19.       There is considerable scope for further improvements to be made, both in how the BBC articulates shared British identities and in how it serves the needs of under-represented groups. Substantive initiatives are underway within the BBC to ensure its staffing file corresponds with the UK’s population, not least where decision-makers are concerned, as well as entry-level schemes and apprenticeships. More must be done, however, to ensure the Corporation’s public value in championing diversity and inclusion is recognised by its audiences, near and far.




Information about Cardiff University and the PEC


20.       This submission is co-authored by Dr Tom Chivers and Professor Stuart Allan on behalf of the ‘Arts, Culture and Public Service Broadcasting’ workstrand at Cardiff University in association with the AHRC-funded and Nesta-led Creative Industries Policy and Evidence Centre (PEC).


Tom Chivers is a Research Associate with Cardiff University, working with the Cultural Industries Policy and Evidence Centre’s ‘Arts, Culture and Public Service Broadcasting’ workstrand. He holds a doctorate in Media and Communications from Goldsmiths, University of London.

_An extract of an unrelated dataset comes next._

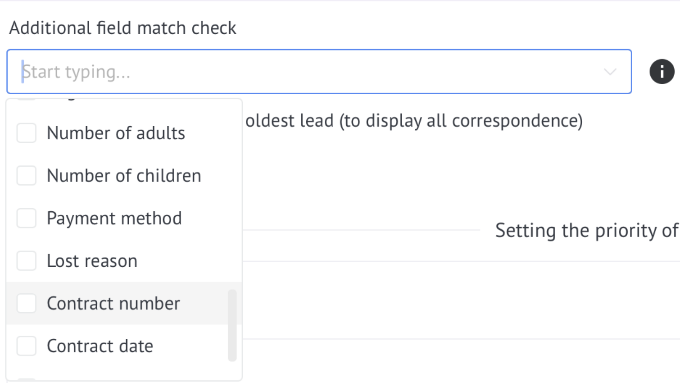Viewport: 680px width, 383px height.
Task: Choose the Number of children option label
Action: pos(124,175)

Stuart Allan is Professor of Journalism and Communication in the School of Journalism, Media and Culture at Cardiff University. He is the lead on the ‘Arts, Culture and Public Service Broadcasting’ workstrand for the Cultural Industries Policy and Evidence Centre.


The PEC is led by Nesta, the innovation foundation, and involves a UK-wide consortium of universities.



22 March 2022



[1]              See also Chivers and Allan (2022) What is the Public Value of Public Service Broadcasting? Exploring challenges and opportunities in evolving media environments. Creative Industries Policy and Evidence Centre, Cardiff University.

[2]              BBC (2021) Value for Audiences, pg. 31.

[3]              House of Commons Library (2022) TV Licence Fee Statistics, briefing 8101 pg. 11.

[4]              VLV (2021) BBC Public Funding and Top Slicing 2010-2021, July 2021.

[5]              See Snoddy (2015) How BBC warnings of financial meltdown brought government to negotiating table, in Mair et al. (eds.) The BBC Today: Future Uncertain. pgs. 19-27.

[6]              Enders Analysis (2021) Outsourcing culture: When British shows aren’t ‘British’; Ofcom (2021) Media Nations 2021, pg. 76.

[7]              Ofcom (2019) Review of prominence for public service broadcasting.